The basis of their recommendation is among others a study by Andrew J. Davidson, Melbourne. He separated a total of 722 children who had to undergo surgery within 60 weeks of their birth into either a localised anaesthesia group or a sevoflurane-based general anaesthesia group. There were no significant differences in cognitive development at the age of two years. In addition the PANDA study (“Paediatric Anaesthesia NeuroDevelopment Assessment”) revealed no irregularities. In this cohort, doctors compare sibling pairs who had and had not had general anaesthesia in the course of their development.

A Swedish register study involving 33,514 children shows small but significant associations.
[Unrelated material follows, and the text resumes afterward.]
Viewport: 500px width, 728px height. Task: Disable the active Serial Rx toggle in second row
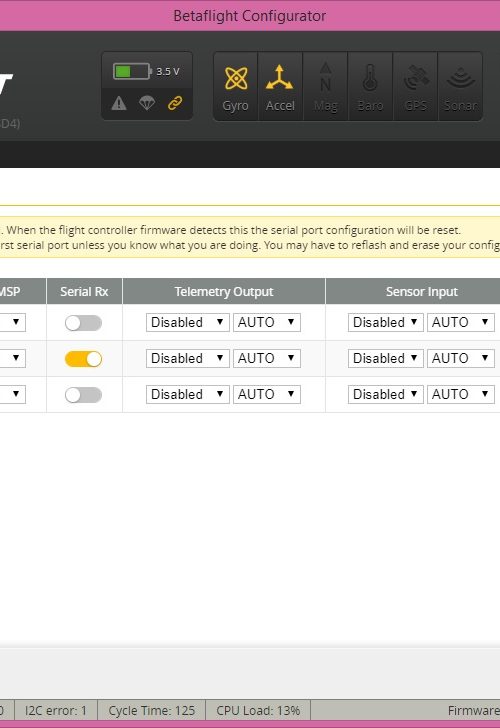click(x=84, y=359)
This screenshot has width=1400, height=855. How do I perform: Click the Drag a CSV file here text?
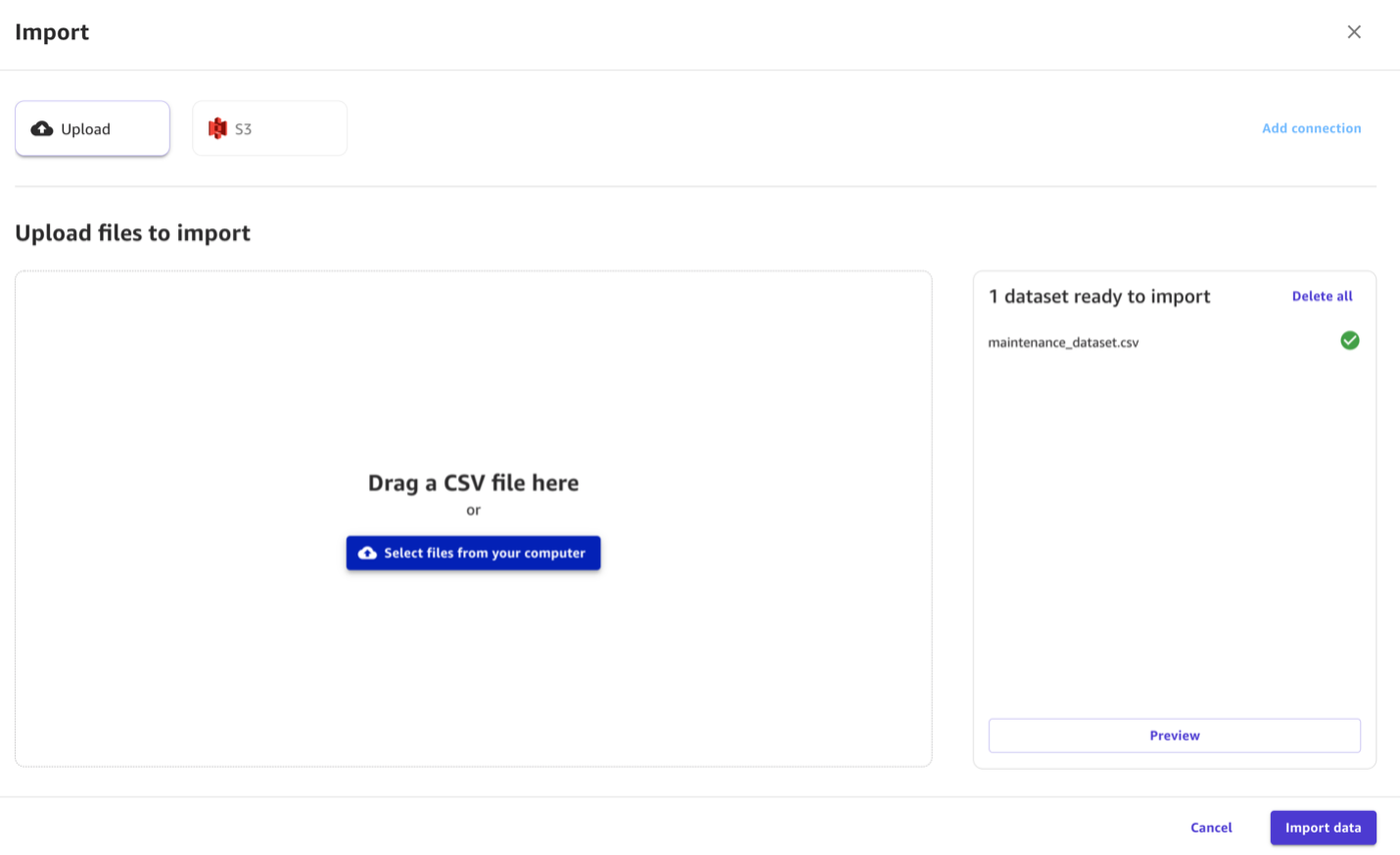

The subjects had been given various levels of general anaesthetic agents sometime until their fourth birthday. Using a measure based on school grades, the difference was 0.41 percent (one general anaesthetic), 1.41 percent (two general anaesthetics) and 1.82 percent (three or more general anaesthetics). The study provides indicators but cannot demonstrate causality. And last but not least Robert I. Block of the University of Iowa found MRI based indications that early general anaesthesia leads to a significantly reduced total white matter of 1.5 percent. All cohort studies ultimately prove no causality.

Rarely serious events

The bottom line is that anaesthetics are safe by professional standards today. The last study with a broad database was released in 2014. Dr. Dr. Jan-H. Schiff from Klinikum Stuttgart (Germany) together with colleagues evaluated data on 1.36 million anaesthetic events in Germany. In 36 cases serious complications occurred. An expert team clearly attributed ten events to anaesthesia. Thus, fatal complications from anaesthesia itself occur in at least one out of 140,000 patients.